| YOUR GOAL |
Please write out every one of the entries below word for word, leaving each line unchanged.

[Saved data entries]

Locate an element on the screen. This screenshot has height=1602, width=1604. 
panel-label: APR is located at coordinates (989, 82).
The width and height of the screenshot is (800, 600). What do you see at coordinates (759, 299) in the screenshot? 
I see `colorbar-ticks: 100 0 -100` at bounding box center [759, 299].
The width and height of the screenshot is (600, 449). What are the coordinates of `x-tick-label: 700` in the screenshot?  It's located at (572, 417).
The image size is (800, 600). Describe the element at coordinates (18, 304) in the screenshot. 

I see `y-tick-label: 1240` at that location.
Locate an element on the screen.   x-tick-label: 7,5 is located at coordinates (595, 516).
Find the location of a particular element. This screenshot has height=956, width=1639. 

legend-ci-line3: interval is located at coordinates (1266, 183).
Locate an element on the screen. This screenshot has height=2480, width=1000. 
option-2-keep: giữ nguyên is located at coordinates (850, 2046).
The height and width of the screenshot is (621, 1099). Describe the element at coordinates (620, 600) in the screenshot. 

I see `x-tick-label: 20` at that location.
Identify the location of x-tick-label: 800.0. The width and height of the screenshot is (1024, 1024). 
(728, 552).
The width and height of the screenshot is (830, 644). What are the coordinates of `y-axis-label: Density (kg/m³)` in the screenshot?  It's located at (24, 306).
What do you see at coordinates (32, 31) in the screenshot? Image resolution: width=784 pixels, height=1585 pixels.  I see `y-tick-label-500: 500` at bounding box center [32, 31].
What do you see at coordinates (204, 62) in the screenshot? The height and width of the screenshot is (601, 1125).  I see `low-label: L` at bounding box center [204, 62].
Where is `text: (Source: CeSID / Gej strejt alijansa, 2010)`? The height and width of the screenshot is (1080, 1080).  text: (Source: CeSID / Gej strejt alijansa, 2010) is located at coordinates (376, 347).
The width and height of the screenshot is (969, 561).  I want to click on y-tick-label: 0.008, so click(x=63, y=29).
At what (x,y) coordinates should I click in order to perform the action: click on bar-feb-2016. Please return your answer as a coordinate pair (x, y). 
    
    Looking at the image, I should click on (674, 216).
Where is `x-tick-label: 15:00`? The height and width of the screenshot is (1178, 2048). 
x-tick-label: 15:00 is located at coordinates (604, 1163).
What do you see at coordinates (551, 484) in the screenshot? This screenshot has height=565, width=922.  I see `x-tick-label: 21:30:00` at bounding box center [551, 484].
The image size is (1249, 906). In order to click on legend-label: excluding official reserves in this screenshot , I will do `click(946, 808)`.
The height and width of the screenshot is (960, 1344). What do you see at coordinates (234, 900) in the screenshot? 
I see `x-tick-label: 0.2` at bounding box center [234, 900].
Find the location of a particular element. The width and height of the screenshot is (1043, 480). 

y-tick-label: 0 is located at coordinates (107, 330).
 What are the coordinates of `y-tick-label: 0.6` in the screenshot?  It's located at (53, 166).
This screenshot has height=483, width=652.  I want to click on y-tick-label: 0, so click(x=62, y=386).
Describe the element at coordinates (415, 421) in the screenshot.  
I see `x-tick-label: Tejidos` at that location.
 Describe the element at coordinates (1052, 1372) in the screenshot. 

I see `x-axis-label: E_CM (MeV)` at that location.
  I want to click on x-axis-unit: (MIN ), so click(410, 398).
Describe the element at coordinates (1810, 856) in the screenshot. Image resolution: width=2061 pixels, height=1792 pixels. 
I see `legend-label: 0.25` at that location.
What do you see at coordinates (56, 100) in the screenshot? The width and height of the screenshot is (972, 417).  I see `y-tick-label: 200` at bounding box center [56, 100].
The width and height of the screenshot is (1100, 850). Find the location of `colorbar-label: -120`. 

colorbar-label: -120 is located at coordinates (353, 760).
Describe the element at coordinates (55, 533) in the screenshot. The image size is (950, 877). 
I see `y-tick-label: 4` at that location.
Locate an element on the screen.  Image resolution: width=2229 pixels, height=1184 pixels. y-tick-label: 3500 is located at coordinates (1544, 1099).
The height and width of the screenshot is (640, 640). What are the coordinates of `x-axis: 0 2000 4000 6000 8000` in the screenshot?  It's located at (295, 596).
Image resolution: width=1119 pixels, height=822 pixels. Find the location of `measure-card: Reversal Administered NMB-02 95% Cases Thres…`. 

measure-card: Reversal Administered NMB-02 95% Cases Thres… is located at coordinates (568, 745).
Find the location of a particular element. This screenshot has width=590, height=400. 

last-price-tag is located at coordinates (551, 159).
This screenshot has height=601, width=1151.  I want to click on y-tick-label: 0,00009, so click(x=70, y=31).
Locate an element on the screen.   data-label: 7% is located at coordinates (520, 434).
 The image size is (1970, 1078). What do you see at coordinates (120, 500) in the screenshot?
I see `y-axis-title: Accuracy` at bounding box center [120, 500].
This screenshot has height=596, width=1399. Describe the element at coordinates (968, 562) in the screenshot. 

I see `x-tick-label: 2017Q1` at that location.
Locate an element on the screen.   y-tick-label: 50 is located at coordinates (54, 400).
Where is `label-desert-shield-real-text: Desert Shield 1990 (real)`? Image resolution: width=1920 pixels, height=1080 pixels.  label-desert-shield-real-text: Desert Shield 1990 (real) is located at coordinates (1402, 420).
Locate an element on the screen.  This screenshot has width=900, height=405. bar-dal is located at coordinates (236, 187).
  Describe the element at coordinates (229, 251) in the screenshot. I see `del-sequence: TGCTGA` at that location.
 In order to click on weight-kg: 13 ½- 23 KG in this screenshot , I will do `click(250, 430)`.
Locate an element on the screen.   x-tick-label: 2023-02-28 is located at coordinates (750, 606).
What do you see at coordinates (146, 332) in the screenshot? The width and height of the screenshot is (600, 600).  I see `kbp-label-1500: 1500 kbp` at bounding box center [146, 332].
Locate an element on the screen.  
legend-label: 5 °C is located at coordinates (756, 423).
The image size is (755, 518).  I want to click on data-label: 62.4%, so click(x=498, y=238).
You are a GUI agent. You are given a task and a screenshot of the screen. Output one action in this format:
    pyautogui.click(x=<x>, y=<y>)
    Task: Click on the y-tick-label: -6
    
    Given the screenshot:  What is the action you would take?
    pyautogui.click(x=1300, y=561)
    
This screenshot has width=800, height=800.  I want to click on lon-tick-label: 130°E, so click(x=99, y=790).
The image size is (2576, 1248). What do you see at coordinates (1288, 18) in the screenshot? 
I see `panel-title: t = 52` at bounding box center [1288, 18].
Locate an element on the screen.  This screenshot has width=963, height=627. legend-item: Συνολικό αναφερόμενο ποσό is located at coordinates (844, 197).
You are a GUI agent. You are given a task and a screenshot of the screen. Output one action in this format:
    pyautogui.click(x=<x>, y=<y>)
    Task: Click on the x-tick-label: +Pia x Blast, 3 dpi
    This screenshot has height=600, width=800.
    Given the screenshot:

| EXERCISE OUTPUT |
Locate an element on the screen. This screenshot has height=1602, width=1604. 
panel-label: APR is located at coordinates (989, 82).
The width and height of the screenshot is (800, 600). What do you see at coordinates (759, 299) in the screenshot? 
I see `colorbar-ticks: 100 0 -100` at bounding box center [759, 299].
The width and height of the screenshot is (600, 449). What are the coordinates of `x-tick-label: 700` in the screenshot?  It's located at (572, 417).
The image size is (800, 600). Describe the element at coordinates (18, 304) in the screenshot. 

I see `y-tick-label: 1240` at that location.
Locate an element on the screen.   x-tick-label: 7,5 is located at coordinates (595, 516).
Find the location of a particular element. This screenshot has height=956, width=1639. 

legend-ci-line3: interval is located at coordinates (1266, 183).
Locate an element on the screen. This screenshot has height=2480, width=1000. 
option-2-keep: giữ nguyên is located at coordinates (850, 2046).
The height and width of the screenshot is (621, 1099). Describe the element at coordinates (620, 600) in the screenshot. 

I see `x-tick-label: 20` at that location.
Identify the location of x-tick-label: 800.0. The width and height of the screenshot is (1024, 1024). 
(728, 552).
The width and height of the screenshot is (830, 644). What are the coordinates of `y-axis-label: Density (kg/m³)` in the screenshot?  It's located at (24, 306).
What do you see at coordinates (32, 31) in the screenshot? Image resolution: width=784 pixels, height=1585 pixels.  I see `y-tick-label-500: 500` at bounding box center [32, 31].
What do you see at coordinates (204, 62) in the screenshot? The height and width of the screenshot is (601, 1125).  I see `low-label: L` at bounding box center [204, 62].
Where is `text: (Source: CeSID / Gej strejt alijansa, 2010)`? The height and width of the screenshot is (1080, 1080).  text: (Source: CeSID / Gej strejt alijansa, 2010) is located at coordinates (376, 347).
The width and height of the screenshot is (969, 561).  I want to click on y-tick-label: 0.008, so click(x=63, y=29).
At what (x,y) coordinates should I click in order to perform the action: click on bar-feb-2016. Please return your answer as a coordinate pair (x, y). 
    
    Looking at the image, I should click on (674, 216).
Where is `x-tick-label: 15:00`? The height and width of the screenshot is (1178, 2048). 
x-tick-label: 15:00 is located at coordinates (604, 1163).
What do you see at coordinates (551, 484) in the screenshot? This screenshot has height=565, width=922.  I see `x-tick-label: 21:30:00` at bounding box center [551, 484].
The image size is (1249, 906). In order to click on legend-label: excluding official reserves in this screenshot , I will do `click(946, 808)`.
The height and width of the screenshot is (960, 1344). What do you see at coordinates (234, 900) in the screenshot? 
I see `x-tick-label: 0.2` at bounding box center [234, 900].
Find the location of a particular element. The width and height of the screenshot is (1043, 480). 

y-tick-label: 0 is located at coordinates (107, 330).
 What are the coordinates of `y-tick-label: 0.6` in the screenshot?  It's located at (53, 166).
This screenshot has height=483, width=652.  I want to click on y-tick-label: 0, so click(x=62, y=386).
Describe the element at coordinates (415, 421) in the screenshot.  
I see `x-tick-label: Tejidos` at that location.
 Describe the element at coordinates (1052, 1372) in the screenshot. 

I see `x-axis-label: E_CM (MeV)` at that location.
  I want to click on x-axis-unit: (MIN ), so click(410, 398).
Describe the element at coordinates (1810, 856) in the screenshot. Image resolution: width=2061 pixels, height=1792 pixels. 
I see `legend-label: 0.25` at that location.
What do you see at coordinates (56, 100) in the screenshot? The width and height of the screenshot is (972, 417).  I see `y-tick-label: 200` at bounding box center [56, 100].
The width and height of the screenshot is (1100, 850). Find the location of `colorbar-label: -120`. 

colorbar-label: -120 is located at coordinates (353, 760).
Describe the element at coordinates (55, 533) in the screenshot. The image size is (950, 877). 
I see `y-tick-label: 4` at that location.
Locate an element on the screen.  Image resolution: width=2229 pixels, height=1184 pixels. y-tick-label: 3500 is located at coordinates (1544, 1099).
The height and width of the screenshot is (640, 640). What are the coordinates of `x-axis: 0 2000 4000 6000 8000` in the screenshot?  It's located at (295, 596).
Image resolution: width=1119 pixels, height=822 pixels. Find the location of `measure-card: Reversal Administered NMB-02 95% Cases Thres…`. 

measure-card: Reversal Administered NMB-02 95% Cases Thres… is located at coordinates (568, 745).
Find the location of a particular element. This screenshot has width=590, height=400. 

last-price-tag is located at coordinates (551, 159).
This screenshot has height=601, width=1151.  I want to click on y-tick-label: 0,00009, so click(x=70, y=31).
Locate an element on the screen.   data-label: 7% is located at coordinates (520, 434).
 The image size is (1970, 1078). What do you see at coordinates (120, 500) in the screenshot?
I see `y-axis-title: Accuracy` at bounding box center [120, 500].
This screenshot has height=596, width=1399. Describe the element at coordinates (968, 562) in the screenshot. 

I see `x-tick-label: 2017Q1` at that location.
Locate an element on the screen.   y-tick-label: 50 is located at coordinates (54, 400).
Where is `label-desert-shield-real-text: Desert Shield 1990 (real)`? Image resolution: width=1920 pixels, height=1080 pixels.  label-desert-shield-real-text: Desert Shield 1990 (real) is located at coordinates (1402, 420).
Locate an element on the screen.  This screenshot has width=900, height=405. bar-dal is located at coordinates (236, 187).
  Describe the element at coordinates (229, 251) in the screenshot. I see `del-sequence: TGCTGA` at that location.
 In order to click on weight-kg: 13 ½- 23 KG in this screenshot , I will do `click(250, 430)`.
Locate an element on the screen.   x-tick-label: 2023-02-28 is located at coordinates (750, 606).
What do you see at coordinates (146, 332) in the screenshot? The width and height of the screenshot is (600, 600).  I see `kbp-label-1500: 1500 kbp` at bounding box center [146, 332].
Locate an element on the screen.  
legend-label: 5 °C is located at coordinates (756, 423).
The image size is (755, 518).  I want to click on data-label: 62.4%, so click(x=498, y=238).
You are a GUI agent. You are given a task and a screenshot of the screen. Output one action in this format:
    pyautogui.click(x=<x>, y=<y>)
    Task: Click on the y-tick-label: -6
    
    Given the screenshot:  What is the action you would take?
    pyautogui.click(x=1300, y=561)
    
This screenshot has width=800, height=800.  I want to click on lon-tick-label: 130°E, so click(x=99, y=790).
The image size is (2576, 1248). What do you see at coordinates (1288, 18) in the screenshot? 
I see `panel-title: t = 52` at bounding box center [1288, 18].
Locate an element on the screen.  This screenshot has width=963, height=627. legend-item: Συνολικό αναφερόμενο ποσό is located at coordinates (844, 197).
You are a GUI agent. You are given a task and a screenshot of the screen. Output one action in this format:
    pyautogui.click(x=<x>, y=<y>)
    Task: Click on the x-tick-label: +Pia x Blast, 3 dpi
    This screenshot has height=600, width=800.
    Given the screenshot:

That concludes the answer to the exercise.